So!!! The modern version of communitarianism arose, I think, and in my mind, as an alternative to the cult of individuality and personal freedom rampant among conservatives. ...that is an ideology with little emphasis ...maybe paying lip service ...'oh sure we have to have an army'.. ...on responsibly to the common.
I maintain that individual freedom is only desirable in the context of the presence of other human beings. It is not a relevant subject, for example, if there is only one individual on earth.
So to the eternal question of whether the individual exists first and then the community, I think the answer is obvious...the individual technically...but it' an irrelevant question... except in the context of a community of people....don't you agree?...
It's not an issue independent of context....so in the important and salient sense, community precedes the individual...that is an individual exists in concept only when there is more than one...and more than one means there is a 'community' and by the existence of more than one, there is a necessity to begin to define the rights and responsibilities of the individual versus the rights of the community.
Succinctly, then, communitarianism is, again to me, the belief that individual freedom (i.e., the condition where minimum restraint is imposed by individuals or groups on any other) must be balanced by individual responsibility.
And until that goal is accomplished (which, of course, it never will be...at least not in my lifetime because its Utopian or non achievable) the 'community' or 'civil society'.... within the confines of which individualism defines itself by 'contrast' .... must assume the responsibilities not otherwise accepted by individuals who shirk or are unable to fulfill ...that is the community must assume it if there is to be a just society.
{Maybe an example is useful here: since individual health is mostly beyond individual control...that is health is less a matter of choice and more a function of genes inherited from parents, lifestyle often influenced greatly, if not outright controlled (as, for example, children by parents) by others, a common physical environment, and eventually age which, at least so far, is inevitable by nature.}
So one's health while not entirely out of the individual's control...but I maintain is mostly so... and since individuals.... and the communities they form... exploit common resources and wealth from a common source...the earth...social justice demands a proportionate contribution from each toward the maintenance of the health of all.
I like John Rawls on this subject...he developed a theory of justice that boils down to 'fairness as justice.'
If an individual shirks her responsibility or is unable to fulfill it, then the community is obligated to cover the shortfall.
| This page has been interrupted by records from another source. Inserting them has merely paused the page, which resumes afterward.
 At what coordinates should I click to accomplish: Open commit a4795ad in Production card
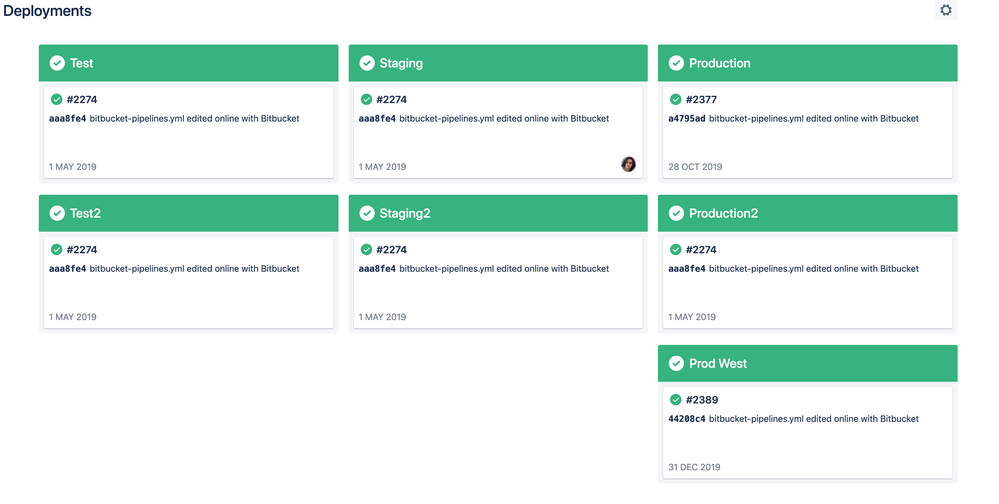coord(687,119)
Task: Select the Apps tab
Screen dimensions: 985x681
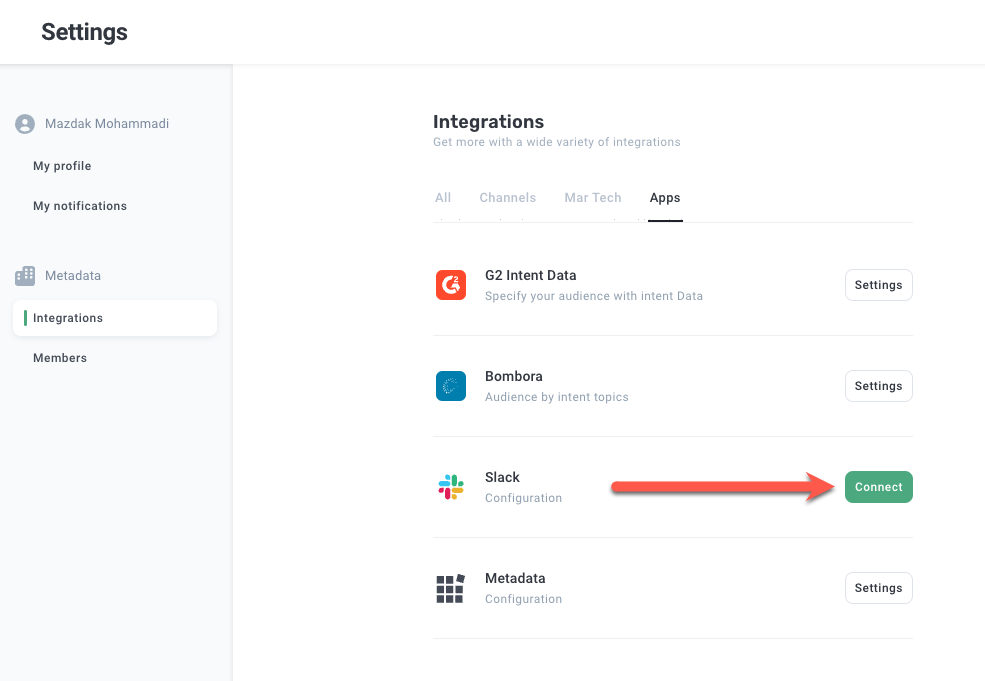Action: (665, 198)
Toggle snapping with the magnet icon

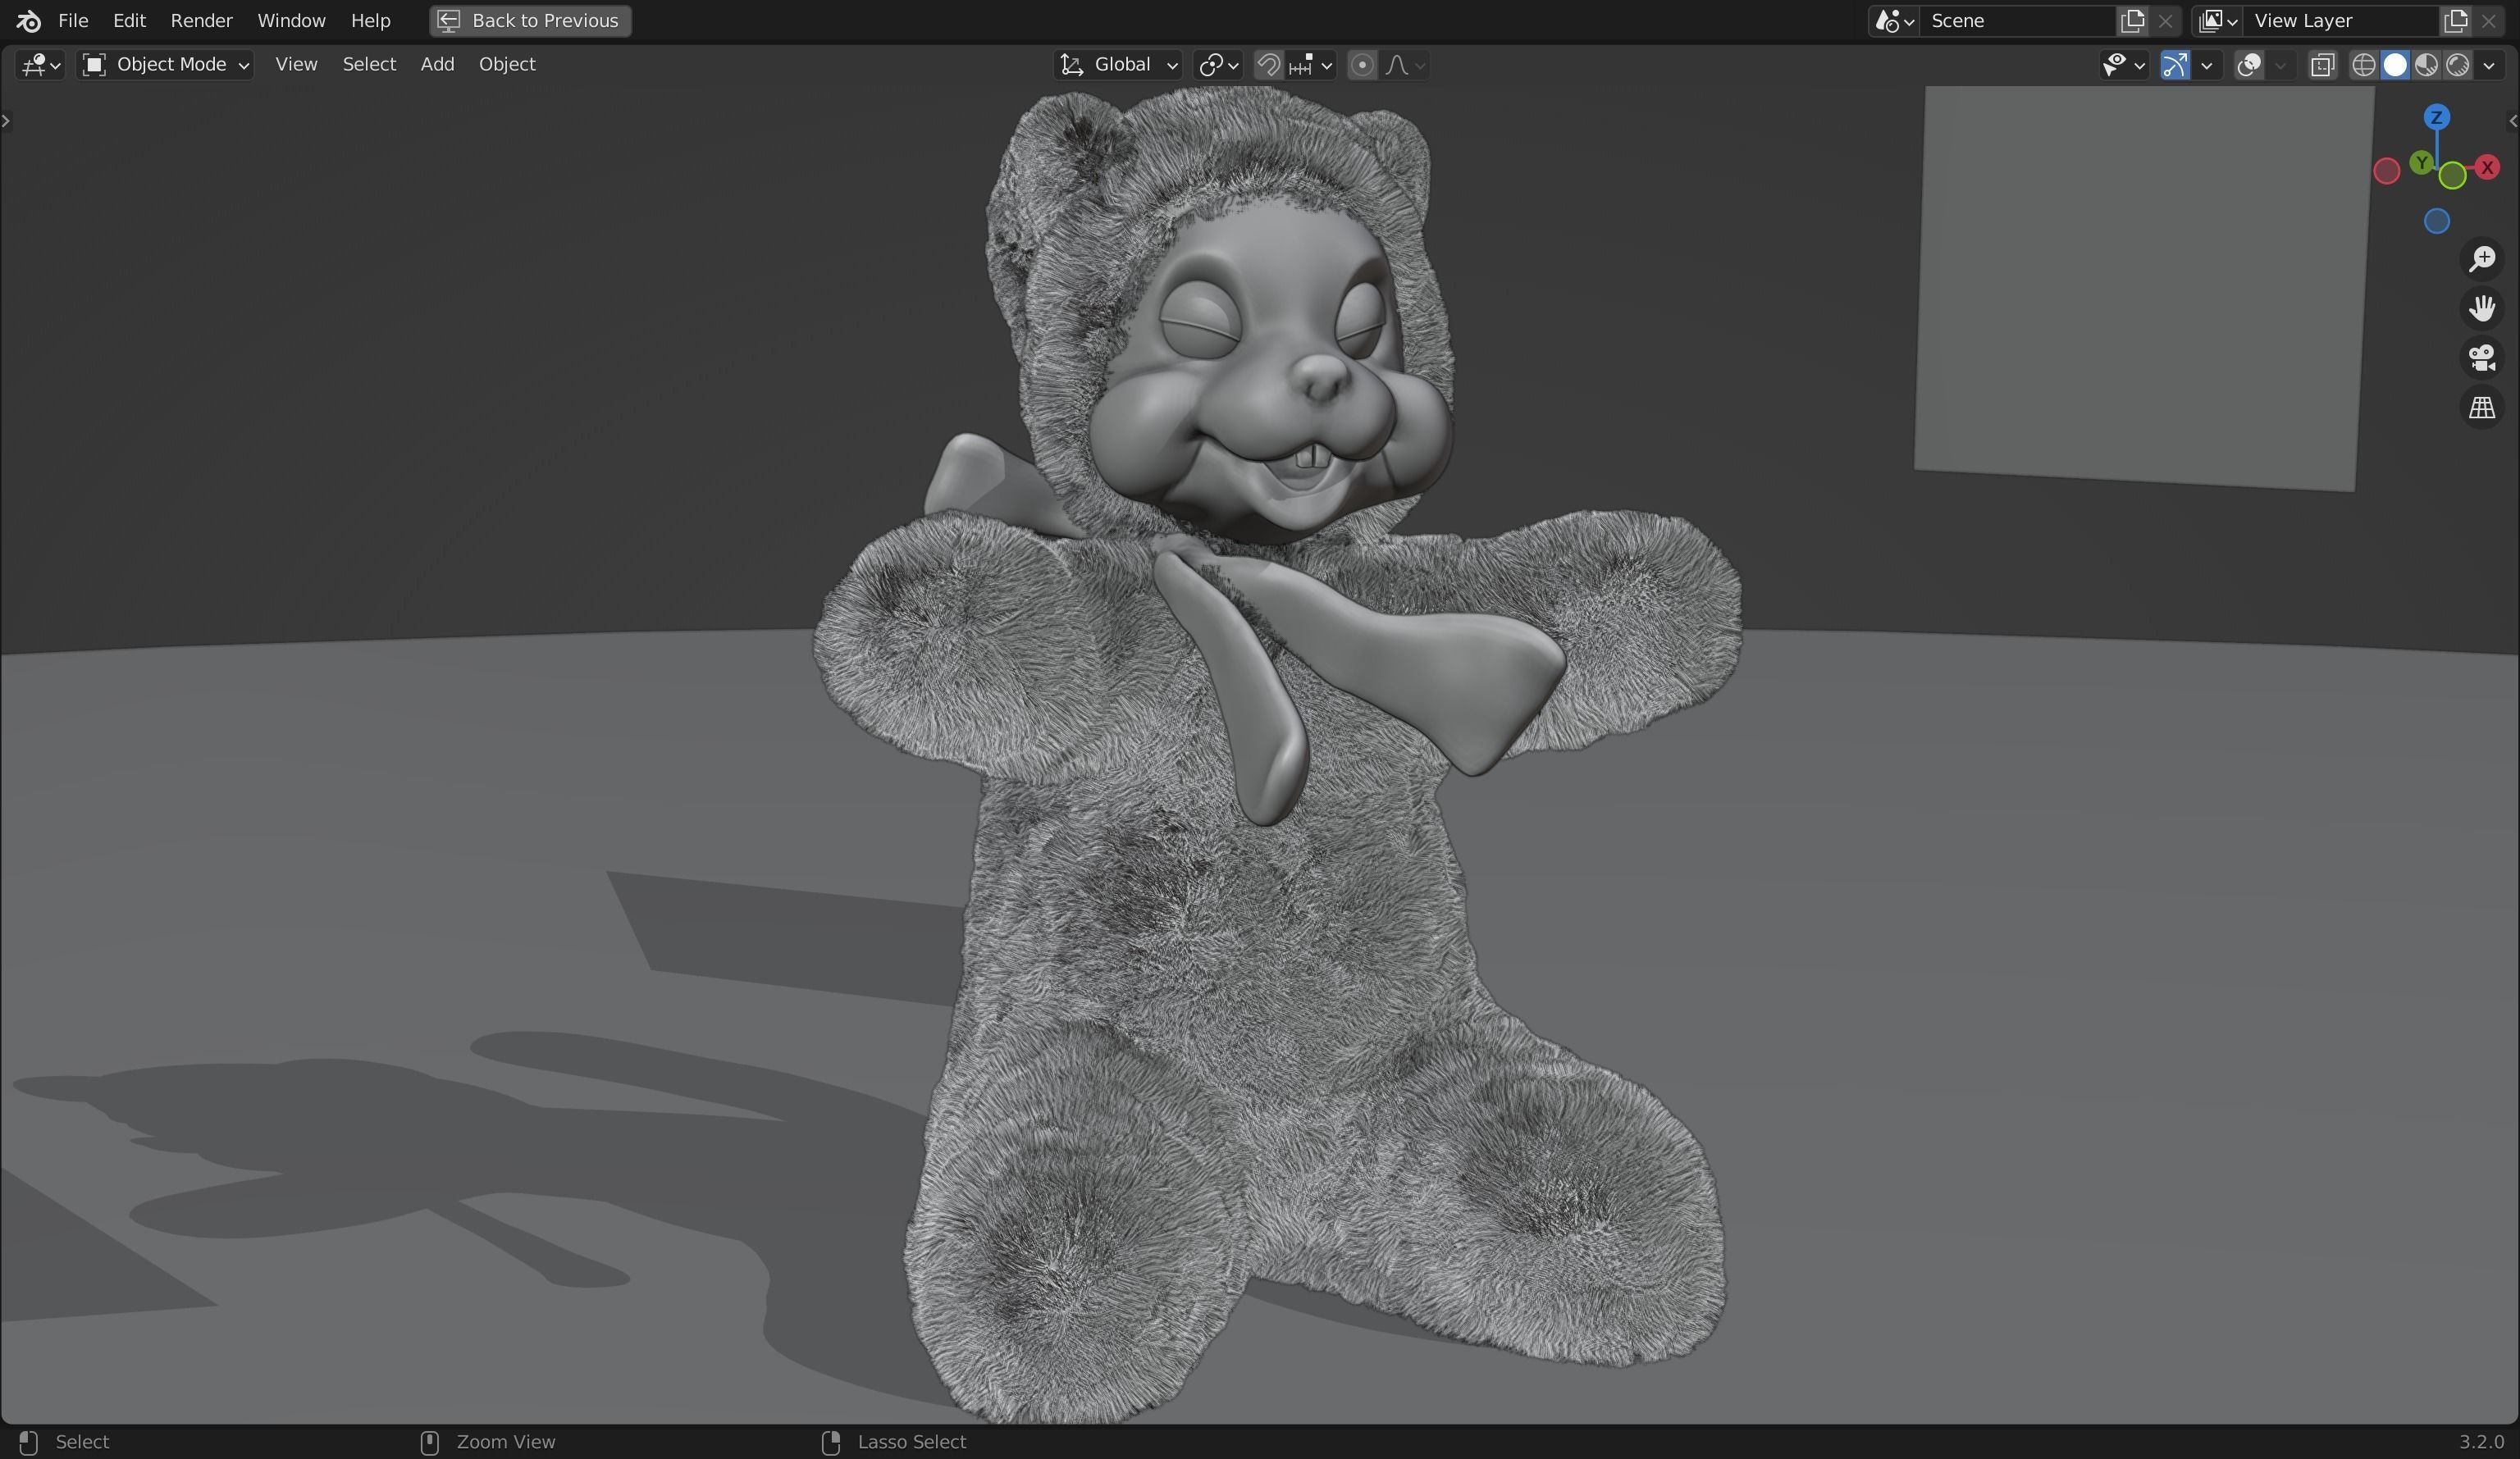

The concept of community or civil society emerged in Europe in the eighteenth century in part to describe private business activity. From Adam Ferguson and Adam Smith to Bernard Mandeville and David Hume, the philosophers who developed this idea spoke of the unintended good to society that results from selfish economic activity.
In Mandeville's famous phrase, "private vice is public virtue." This concept that an unintended consequence of the sum total of all acts of individuals responding to their own desires is collective good is a principal argument against communitarianism.. that communitarianism is, simply, superfluous.
I'm in complete agreement with the social objective that each individual must be free to exercise as much autonomy as is compatible... in the real-world context that no individual is an island...and moreover...no individual life is really worth living except within the community of other individuals collectively....with the counterbalancing responsibility to the community that ensues from a concept of justice as fairness.